From 34259d47332565c53ea2c46afd7e39f126284e6f Mon Sep 17 00:00:00 2001
From: angelayi <yiangela7@gmail.com>
Date: Tue, 17 Sep 2024 15:29:02 -0700
Subject: [PATCH] [aoti] Remove need for -l in cmake call

---
 README.md           |  2 +-
 runner/run.cpp      | 59 +++++++++++++++++++--------------------------
 torchchat/export.py | 13 ++++++++--
 3 files changed, 37 insertions(+), 37 deletions(-)
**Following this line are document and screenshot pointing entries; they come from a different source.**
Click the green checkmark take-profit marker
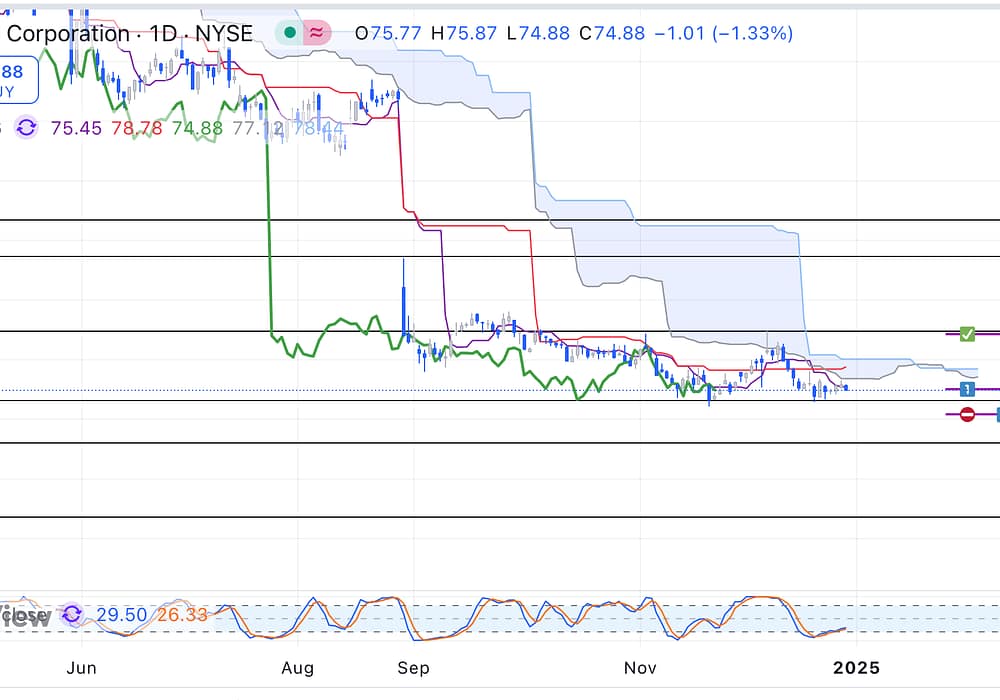Viewport: 1000px width, 700px height. [967, 333]
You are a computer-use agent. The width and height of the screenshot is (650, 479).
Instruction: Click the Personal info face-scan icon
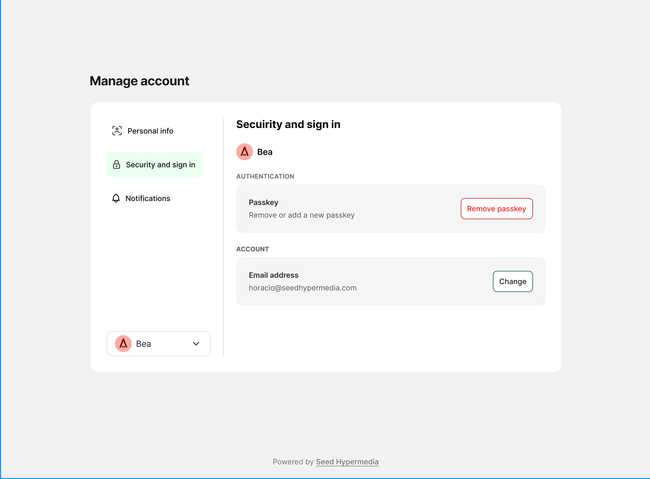tap(117, 131)
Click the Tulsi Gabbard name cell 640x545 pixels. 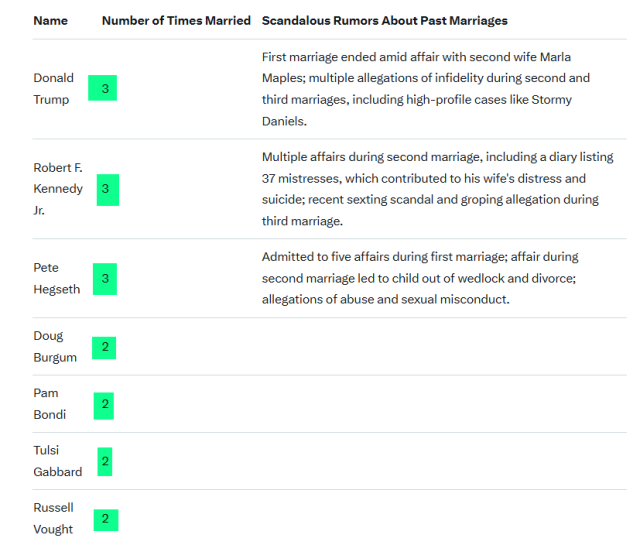point(57,461)
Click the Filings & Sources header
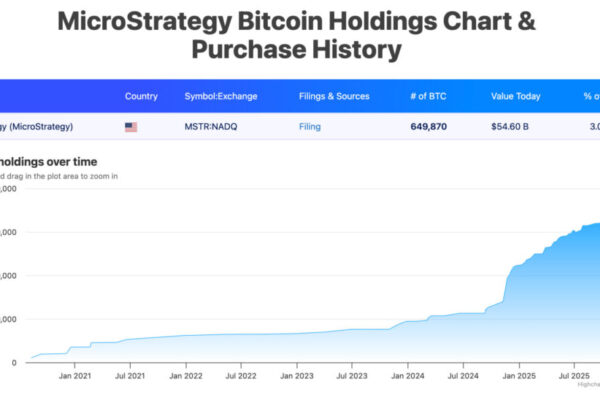 click(334, 96)

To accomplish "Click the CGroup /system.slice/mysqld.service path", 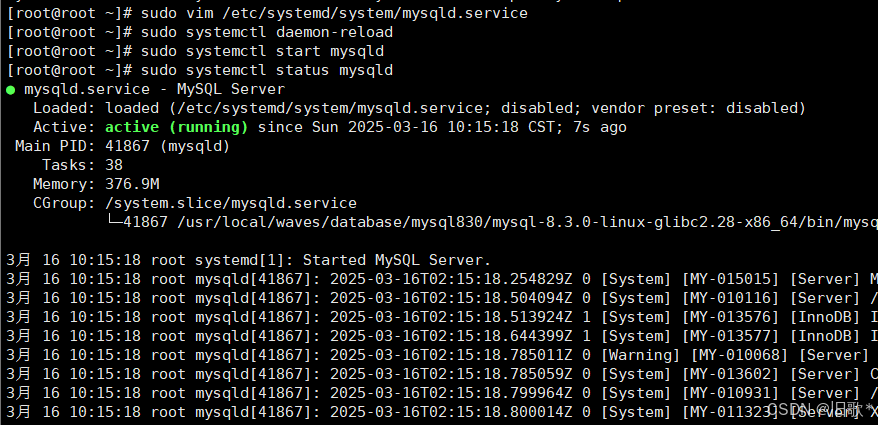I will pyautogui.click(x=230, y=203).
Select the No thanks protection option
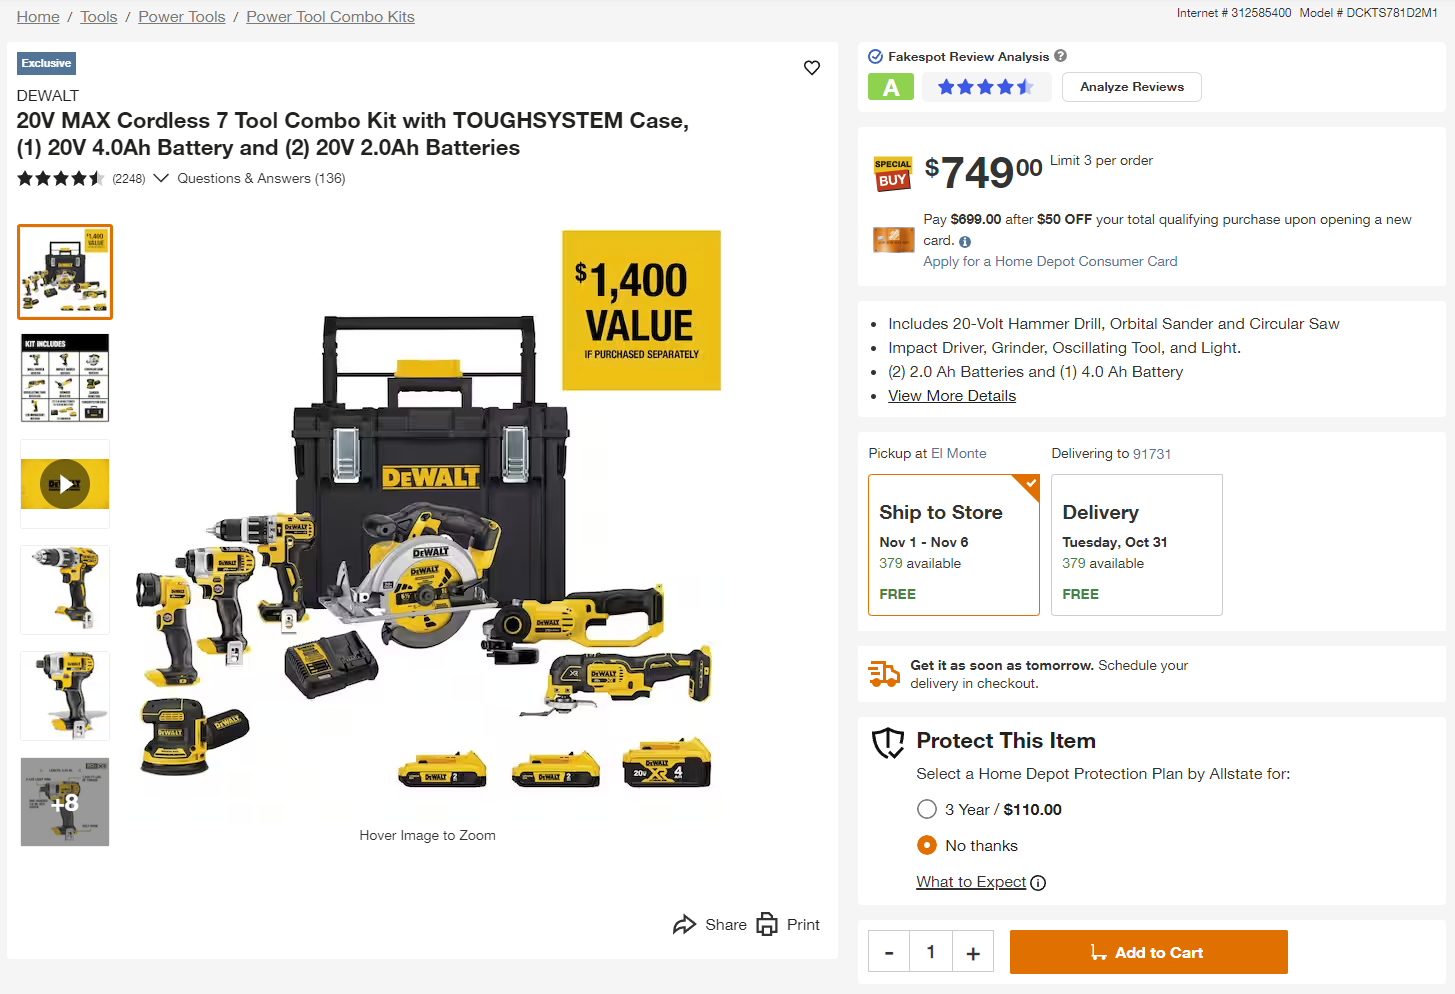The height and width of the screenshot is (994, 1455). (927, 845)
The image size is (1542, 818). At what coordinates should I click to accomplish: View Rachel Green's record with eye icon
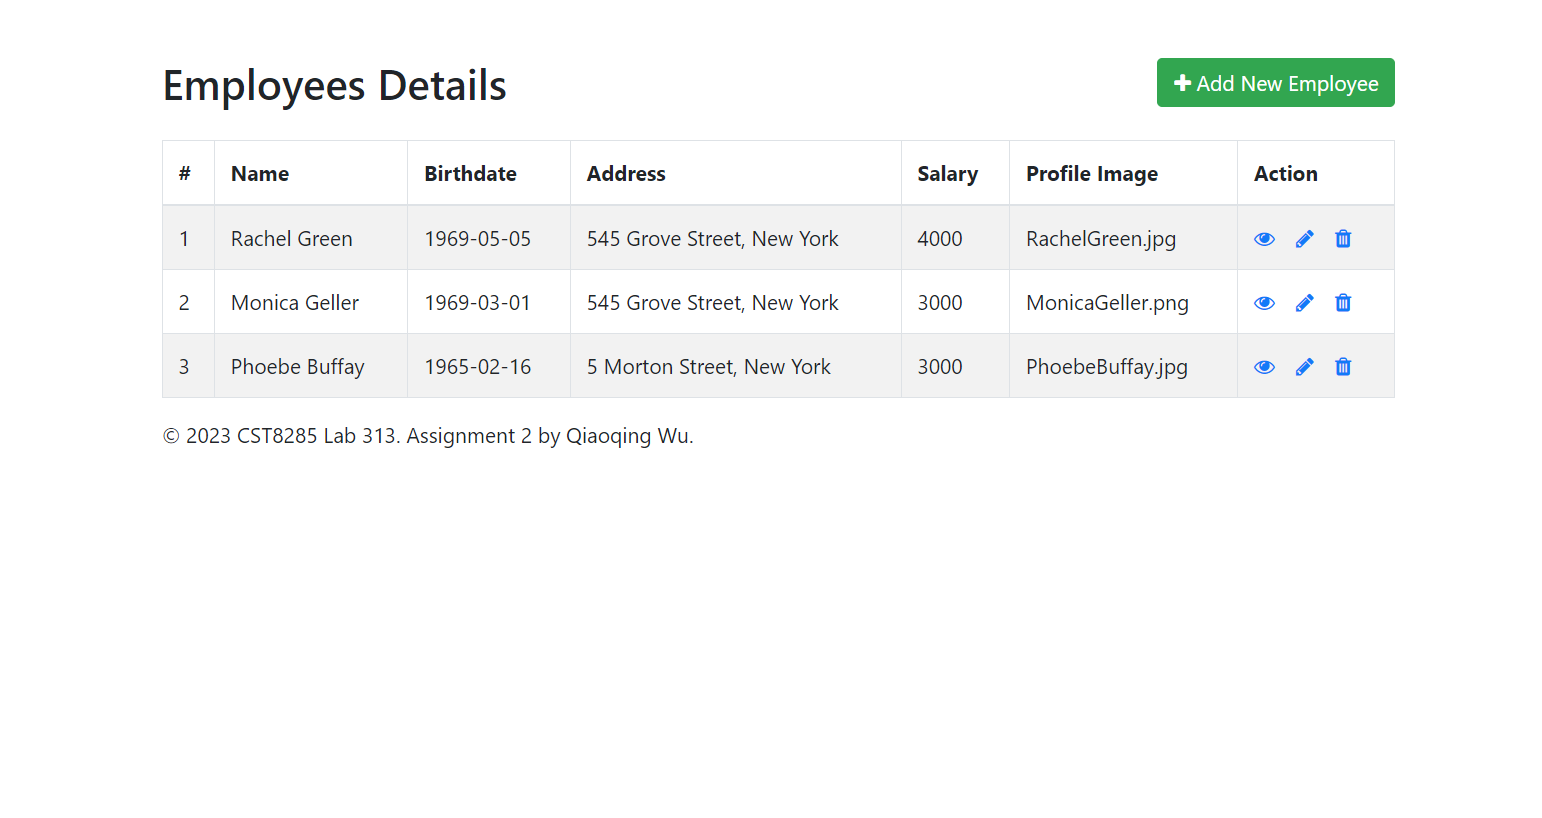click(x=1264, y=239)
diff --git a/README.md b/README.md
index e1f585c06..b7b393c8b 100644
--- a/README.md
+++ b/README.md
@@ -290,7 +290,7 @@ torchchat/utils/scripts/build_native.sh aoti
 
 Then run the compiled executable, with the pt2.
 ```bash
-cmake-out/aoti_run exportedModels/llama3_1_artifacts.pt2 -z `python3 torchchat.py where llama3.1`/tokenizer.model -l 3 -i "Once upon a time"
+cmake-out/aoti_run exportedModels/llama3_1_artifacts.pt2 -z `python3 torchchat.py where llama3.1`/tokenizer.model -i "Once upon a time"
 ```
 
 ## Mobile Execution
diff --git a/runner/run.cpp b/runner/run.cpp
index fea6dc3ce..5c56fb14a 100644
--- a/runner/run.cpp
+++ b/runner/run.cpp
@@ -32,8 +32,6 @@ LICENSE file in the root directory of this source tree.
 
 #ifdef __AOTI_MODEL__
 #include <torch/csrc/inductor/aoti_package/model_package_loader.h>
-torch::Device aoti_device(torch::kCPU);
-
 #else // __ET_MODEL__
 #include <executorch/extension/module/module.h>
 #include <executorch/extension/runner_util/managed_tensor.h>
@@ -88,9 +86,11 @@ typedef struct {
 typedef struct {
   Config config; // the hyperparameters of the architecture (the blueprint)
   RunState state; // buffers for the "wave" of activations in the forward pass
+  std::unordered_map<std::string, std::string> metadata;
 
 #ifdef __AOTI_MODEL__
   torch::inductor::AOTIModelPackageLoader* runner;
+  
 #else // __ET_MODEL__
   Module* runner;
 #endif
@@ -129,19 +129,9 @@ void read_checkpoint(char* checkpoint, Config* config) {
 
 void build_transformer(
     Transformer* t,
-    char* model_path,
-    int vocab_size,
-    int seq_len) {
-  // read in the Config and the Weights from the model
-  // read_checkpoint(model_path, &t->config);
-  // allocate the RunState buffers
-  t->config.vocab_size = vocab_size;
-  t->config.seq_len = seq_len;
-  malloc_run_state(&t->state, &t->config);
-
+    char* model_path) {
 #ifdef __AOTI_MODEL__
   t->runner = new torch::inductor::AOTIModelPackageLoader(model_path);
-  aoti_device = t->runner->get_metadata()["AOTI_DEVICE_KEY"] == "cpu" ? torch::Device(torch::kCPU) : torch::Device(torch::kCUDA);
 #else //__ET_MODEL__
   t->runner = new Module(
       /* path to PTE model */ model_path,
@@ -193,6 +183,9 @@ float* forward(Transformer* transformer, int token, int pos) {
   torch::Tensor token_tensor =
       torch::from_blob(token_buffer, {1, 1}, torch::kLong);
   torch::Tensor pos_tensor = torch::from_blob(pos_buffer, {1}, torch::kLong);
+  torch::Device aoti_device = transformer->runner->get_metadata()["AOTI_DEVICE_KEY"] == "cpu"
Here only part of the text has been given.